It is now nearly three months since Kenya’s doctors went on strike. The dispute centers on the comprehensive bargaining agreement the national government and the Kenya Medical Practitioners and Dentists' Union signed in June 2013 and which the latter is insisting must be implemented.
The Executive has been at pains to disavow the very agreement it signed and the doctors have had to defend the legality of their strike. The quarrel has caused untold misery in hospitals and drawn in the other arms of government as well as the Central Organisation of Trade Unions and the Kenya National Human Rights Commission. However, for all the sound, fury and chest-thumping, the sick and dying in Kenyan hospitals have little explanation for their calamity. Both sides have privileged spin over substance and confusion over clarity.
The government first claimed the CBA would be too expensive to implement, then argued that the document was not a legitimate agreement anyway since it had not been registered, then that the doctors were not its employees but those of the county governments and it was only playing a “facilitation” role; and finally that the CBA was illegally signed by an illegitimate official on behalf of a ministry that did not exist.
On its part, the KMPDU has ignored court rulings and orders regarding the legitimacy of the CBA and the legality of the strike it has called; and courted public sympathy by seeking to portray the CBA as the solution to Kenya’s health problems and themselves as warriors for the common good not just for improvements in doctors’ welfare.
These mental gymnastics merit some attention. It is not the first time the government is making offers to its workers to avert industrial action that it later claims are too expensive to implement. Far from it. In fact, it is a tactic the state has developed into something of an art. The same trick was pulled on teachers in 1997 and again in 2015. The country’s university lecturers are today on strike claiming the government has reneged on a similar agreement for a 300 per cent pay rise.
Further, it is strange, to say the least, the government was unaware the doctors were not its employees when it signed an agreement with them. The CBA many times refers to the Ministry of Health as the employer, not the county governments. Further, in interviews with this writer, doctors themselves have claimed that their contracts, despite the devolution of health, are still with the Public Service Commission, not with the county governments, to whom they say they are seconded. That when, in January, President Uhuru Kenyatta tried his hand at brokering a deal, he left the county governments out of the talks is an indicator of the government’s attempted sleight of hand, as is the idea that it took nearly 4 years to realize the document it had signed and that has been the subject of a dispute in the courts, was fraudulent.
The claims by the KMPDU are similarly disingenuous.
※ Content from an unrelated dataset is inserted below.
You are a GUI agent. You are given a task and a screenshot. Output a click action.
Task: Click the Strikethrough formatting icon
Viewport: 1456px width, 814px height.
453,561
That the legitimacy of the CBA is problematic cannot be gainsaid. A court has already ruled it invalid. Further, the CBA is primarily about enhancing the welfare of doctors, not that of their patients. In an interview with Citizen TV in December last year, Secretary General Ouma Oluga stated “categorically” that the strike was about doctors’ suffering, not that of patients.
It is clear that improving the welfare and training of medics as demanded by the CBA will have beneficial effects for Kenyans in general, including in helping to stem the hemorrhage of skilled workers out of the public health system. However, the KMPDU has blown these benefits out of al proportion, with claims such as that implementation of the CBA would end shortages personnel in the hospitals. By KMPDU’s own numbers, the country has about 8000 doctors and trains another 600 annually against a requirement of 83000. That means, even if all doctors were employed in the public service, it would take over a century just to cater for the needs of our current population. The CBA would not even begin to scratch the surface.
More than anything, the lies and distortions by both the doctors’ union and the government have denied Kenyans an opportunity to deal the failures in the health system. The problems therein stretch beyond the welfare of doctors and encompass the motives behind the decisions that policymakers in the government have taken. Only by moving beyond the empty spin and honestly addressing the real issues can Kenyans begin to craft a system that works for all.